Here we start the Python interpreter process and assign the PID to python variable. :python.start/1 doesn’t support binary strings and thus you have to convert your python path to a charlist.

    {blogs, ""} = python
      |> :python.call(:curiosum_blogposts, :get_blog_page, [page])      
      |> Unpickler.load!(object_resolver: &object_resolver/1)

Here’s where the actual call to our get_blog_page Python function happens.

:curiosum_blogposts is the python module name, which coincides with the curiosum_blogposts.py filename.

:get_blog_page is the function name.

The last argument is a list of positional arguments to be passed to the function.

Interesting part on the last line is:

      |> Unpickler.load!(object_resolver: &object_resolver/1)

where we pass the result to the unpickler library’s load/2 function.

Normally the library would return a list of nested Unpickler.Object. Here we make use of the :object_resolver option, which takes a function that converts a Unpickler.Object into whatever we want.

Here’s an example for datetime.date object:

defp object_resolver(%Unpickler.Object{constructor: "datetime.date"} = obj) do
    [<<year_hi, year_lo, month, day>>] = obj.args
    Date.new(year_hi * 256 + year_lo, month, day)  
end

As you can see, sometimes, for values that don't fit in a char size (byte) the value gets split into 2 or more chars and needs to be converted.

And for the last part we kill Python using:

:python.stop(python)

Caveats

The way of starting up a Python process and killing it at the end of a function is not only inefficient but also might leave us with a zombie process. You also might lose some nice benefits of caching on the Python side

For a more sane approach I’d suggest wrapping the Python process in a GenServer. This way the process would be supervised and you will get some benefits for running the interpreter for longer than a single function call.

This would be extremely important if you have some long running tasks to execute from Python.

To finish it up

I generated a cool UI using Vercel’s V0 generative UI AI tool.

I hope you have some fun and save some time by utilizing libraries you love.

See ya!

FAQ

What is the main advantage of using Python libraries in Elixir applications?

Integrating Python libraries into Elixir applications allows developers to leverage Python's extensive ecosystem, particularly for tasks where Elixir may lack direct library support, enhancing the application's capabilities without starting from scratch.

How can Elixir communicate with Python for leveraging libraries?

Elixir can communicate with Python using ports, which are byte-oriented interfaces for external programs, allowing data exchange through standard input and output streams.

What is ErlPort and how does it assist in Elixir and Python integration?

ErlPort is a library for Erlang (and thus Elixir) that facilitates the connection to other programming languages, including Python, using the Erlang port protocol and external term format for data type mapping.

Can you provide an example of a project that integrates Python with Elixir?

The article describes an example project where a Python-based web scraper is integrated into a Phoenix (Elixir-based) web application, showcasing practical integration.

How is data serialized between Python and Elixir applications?

Data serialization between Python and Elixir can be achieved using formats like JSON or Python's pickle, with ErlPort supporting these formats to translate Python objects into Elixir-readable forms.

What are the potential drawbacks of integrating Python into Elixir applications?

Starting and stopping a Python process within Elixir functions can lead to inefficiency and zombie processes.
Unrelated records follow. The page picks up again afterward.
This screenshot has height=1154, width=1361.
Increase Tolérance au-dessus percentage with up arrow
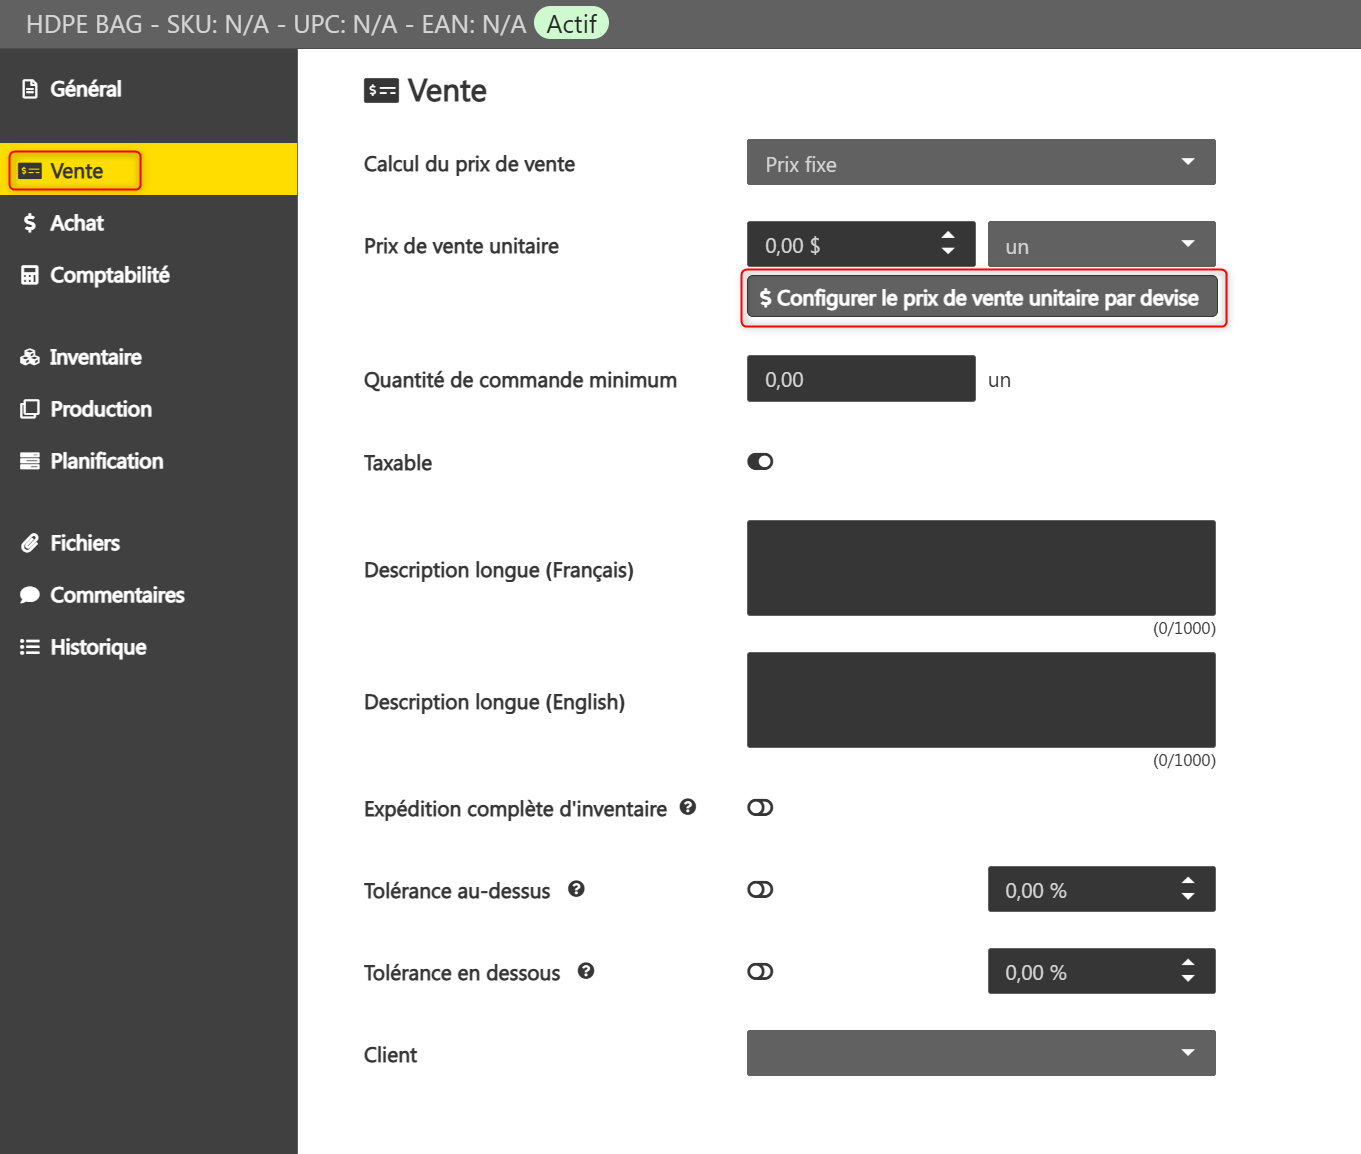[1188, 881]

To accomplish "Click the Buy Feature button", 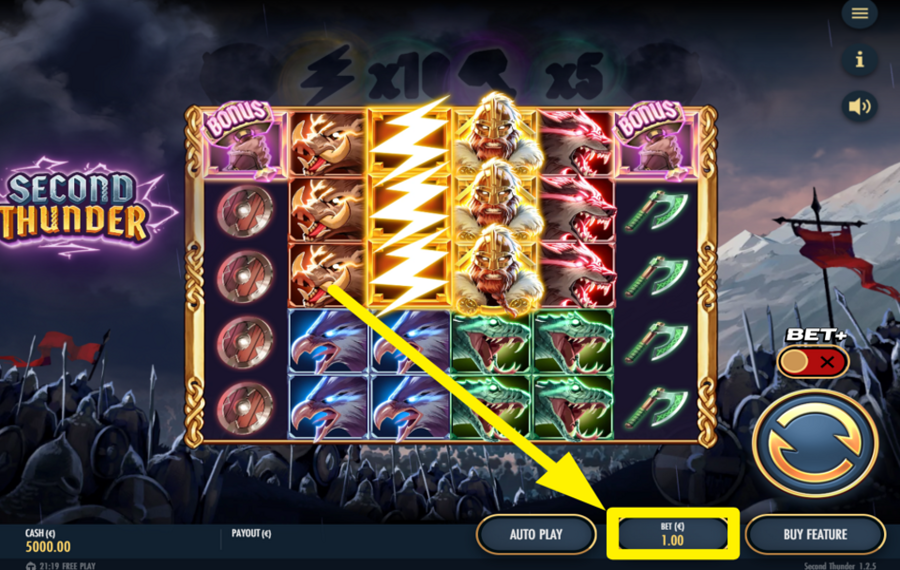I will pos(815,534).

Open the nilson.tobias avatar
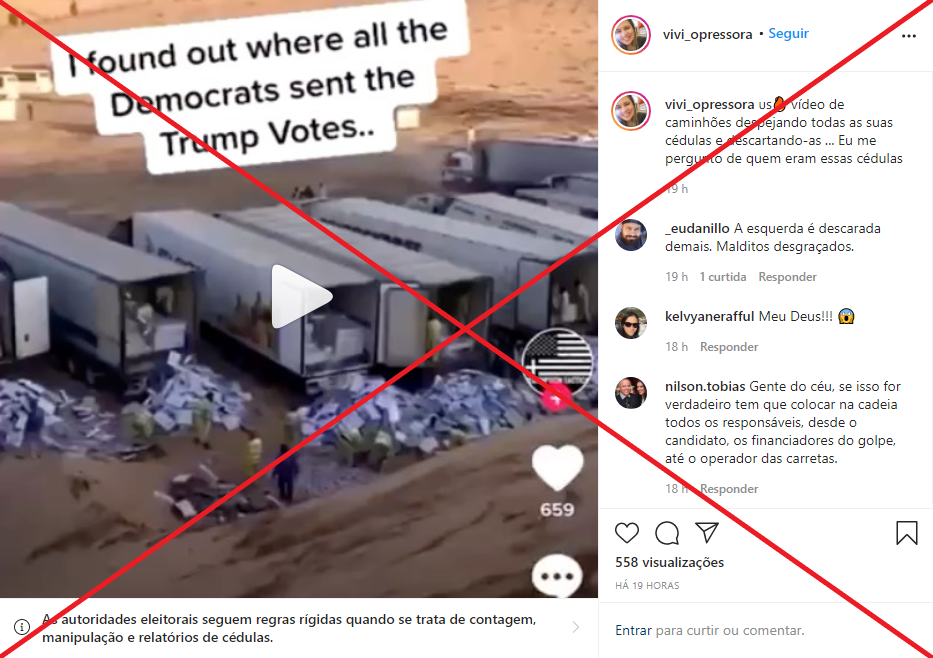tap(631, 393)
A more robust solution involves managing the Python process within a GenServer for better efficiency and caching.

How can Elixir handle complex Python data types during integration?

Elixir can handle complex Python data types through serialization and deserialization mechanisms like ErlPort’s support for pickled objects, allowing complex types to be translated into Elixir structures.

What are the best practices for managing the lifecycle of Python processes in Elixir?

For efficient Python process management, embedding the Python interpreter within a GenServer in Elixir is recommended, as it offers supervised process management and benefits from longer runtime and caching.